**READING TEXT**
# # # #
Ungdomar med utländsk bakgrund blir generellt inte vän med fler ungdomar med inhemsk bakgrund enbart genom att de träffar ungdomar med inhemsk bakgrund i skolan. Den slutsatsen drar Olav Aronson i sin avhandling.
Professor Disa Bergnéhr, Jönköping University Professor Arne Gerdner, Jönköping University Sofia Enell, Jönköping University Michael Wells, Karolinska Institutet
Professor Emma Sorbring, Högskolan Väst
Jönköping University, Hälsohögskolan
Abstract in English
The present dissertation aims to understand some of the opportunities for, and influences on, the social integration of adolescents of foreign origin in Sweden. Informed by previous research, the dissertation suggests that successful social integration involves friendship formation between peers of similar origins (intra-origin friendship formation) as well as friendship formation between peers of different origins (inter-origin friendship formation). Social integration can be difficult to achieve in practice because most individuals tend to be homophilic and form intra-origin friendships rather than inter-origin friendships.
# # # #
**EXERCISE DATA**

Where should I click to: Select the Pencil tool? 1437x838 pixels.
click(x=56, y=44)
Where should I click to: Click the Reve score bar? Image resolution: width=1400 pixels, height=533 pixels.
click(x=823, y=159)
# # # #
**TASK DIRECTIONS**
Reproduce the dissertation text above on adolescents of foreign origin in full, word for word.

**WRITTEN SOLUTION**
Ungdomar med utländsk bakgrund blir generellt inte vän med fler ungdomar med inhemsk bakgrund enbart genom att de träffar ungdomar med inhemsk bakgrund i skolan. Den slutsatsen drar Olav Aronson i sin avhandling.
Professor Disa Bergnéhr, Jönköping University Professor Arne Gerdner, Jönköping University Sofia Enell, Jönköping University Michael Wells, Karolinska Institutet
Professor Emma Sorbring, Högskolan Väst
Jönköping University, Hälsohögskolan
Abstract in English
The present dissertation aims to understand some of the opportunities for, and influences on, the social integration of adolescents of foreign origin in Sweden. Informed by previous research, the dissertation suggests that successful social integration involves friendship formation between peers of similar origins (intra-origin friendship formation) as well as friendship formation between peers of different origins (inter-origin friendship formation). Social integration can be difficult to achieve in practice because most individuals tend to be homophilic and form intra-origin friendships rather than inter-origin friendships.